Spring Boot Actuator provides production-ready features out of the box: health checks, metrics, info, and more.

Setup

dependencies {
    implementation("org.springframework.boot:spring-boot-starter-actuator")
    implementation("io.micrometer:micrometer-registry-prometheus")
}

Configuration

management:
  endpoints:
    web:
      exposure:
        include: health,info,prometheus,metrics
  endpoint:
    health:
      show-details: always
  metrics:
    tags:
      application: task-api
    distribution:
      percentiles-histogram:
        http.server.requests: true
      percentiles:
        http.server.requests: 0.5, 0.95, 0.99

Exposed endpoints

Endpoint	Purpose
`/actuator/health`	Health check (UP/DOWN)
`/actuator/info`	Application info
`/actuator/prometheus`	Prometheus scrape endpoint
`/actuator/metrics`	List all metrics
`/actuator/metrics/{name}`	Get specific metric

Health check response

curl http://localhost:8080/actuator/health

{
  "status": "UP",
  "components": {
    "db": {
      "status": "UP",
      "details": {
        "database": "PostgreSQL",
        "validationQuery": "isValid()"
      }
    },
    "diskSpace": {
      "status": "UP",
      "details": {
        "total": 499963174912,
        "free": 389537574912,
        "threshold": 10485760
      }
    },
    "redis": {
      "status": "UP",
      "details": {
        "version": "7.2.4"
      }
    }
  }
}

Prometheus metrics endpoint

curl http://localhost:8080/actuator/prometheus

# HELP http_server_requests_seconds Duration of HTTP server request handling
# TYPE http_server_requests_seconds summary
http_server_requests_seconds_count{method="GET",status="200",uri="/api/tasks"} 42
http_server_requests_seconds_sum{method="GET",status="200",uri="/api/tasks"} 1.234
http_server_requests_seconds{method="GET",status="200",uri="/api/tasks",quantile="0.95"} 0.045
# HELP jvm_memory_used_bytes The amount of used memory
# TYPE jvm_memory_used_bytes gauge
jvm_memory_used_bytes{area="heap",id="G1 Eden Space"} 1.2345678E7

Using metrics in Spring components

import io.micrometer.core.instrument.MeterRegistry
import org.springframework.stereotype.Service

@Service
class TaskService(
    private val taskRepo: TaskRepository,
    private val registry: MeterRegistry  // Auto-injected by Spring
) {

    fun createTask(request: CreateTaskRequest): Task {
        val timer = registry.timer("task.creation.duration")
        return timer.recordCallable {
            val task = taskRepo.save(request.toEntity())
            registry.counter("tasks.created", "priority", request.priority.name).increment()
            task
        }!!
    }

    fun getTaskStats(): TaskStats {
        val total = taskRepo.count()
        val completed = taskRepo.countByCompleted(true)

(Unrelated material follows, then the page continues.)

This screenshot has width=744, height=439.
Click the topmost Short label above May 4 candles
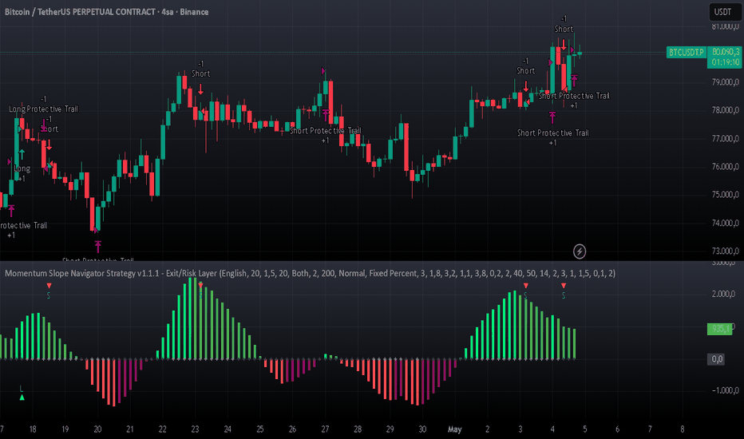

        // Register gauges that track current state
        registry.gauge("tasks.total", total)
        registry.gauge("tasks.completed", completed)

        return TaskStats(total = total, completed = completed)
    }
}

Custom health indicator

import org.springframework.boot.actuate.health.Health
import org.springframework.boot.actuate.health.HealthIndicator
import org.springframework.stereotype.Component

@Component
class ExternalApiHealthIndicator(
    private val externalApiClient: ExternalApiClient
) : HealthIndicator {

    override fun health(): Health {
        return try {
            val response = externalApiClient.ping()
            if (response.isSuccessful) {
                Health.up()
                    .withDetail("externalApi", "reachable")
                    .withDetail("responseTime", "${response.durationMs}ms")
                    .build()
            } else {
                Health.down()
                    .withDetail("externalApi", "unhealthy")
                    .withDetail("status", response.statusCode)
                    .build()
            }
        } catch (e: Exception) {
            Health.down()
                .withDetail("externalApi", "unreachable")
                .withDetail("error", e.message)
                .build()
        }
    }
}

Distributed tracing with OpenTelemetry

Distributed tracing tracks a request across multiple services. OpenTelemetry is the vendor-neutral standard.

Concepts

A single trace ID threads through every service the request touches, with each service contributing its own span:

A trace across three services

Rendering diagram…

flowchart LR
subgraph A["Service A"]
  SA["span A"]
end
subgraph B["Service B"]
  SB["span B"]
end
subgraph C["Service C"]
  SC["span C"]
end
A -->|"trace"| B -->|"trace"| C
SA -.->|"same trace ID"| SB -.->|"same trace ID"| SC

Term	Meaning
Trace	End-to-end request journey
Span	Single unit of work within a trace
Trace ID	Unique ID shared by all spans in a trace
Span ID	Unique ID for a single span
Parent Span ID	Links child spans to parent spans
Baggage	Key-value pairs propagated across services

OpenTelemetry setup

dependencies {
    implementation(platform("io.opentelemetry:opentelemetry-bom:1.44.1"))
    implementation("io.opentelemetry:opentelemetry-api")
    implementation("io.opentelemetry:opentelemetry-sdk")
    implementation("io.opentelemetry:opentelemetry-exporter-otlp")
    implementation("io.opentelemetry:opentelemetry-semconv:1.29.0-alpha")
}

Manual instrumentation

A parent span wraps the operation; child spans nest under it via makeCurrent():

import io.opentelemetry.api.OpenTelemetry
import io.opentelemetry.api.trace.Span
import io.opentelemetry.api.trace.StatusCode
import io.opentelemetry.api.trace.Tracer
import io.opentelemetry.context.Context

class OrderService(private val openTelemetry: OpenTelemetry) {

    private val tracer: Tracer = openTelemetry.getTracer("order-service", "1.0.0")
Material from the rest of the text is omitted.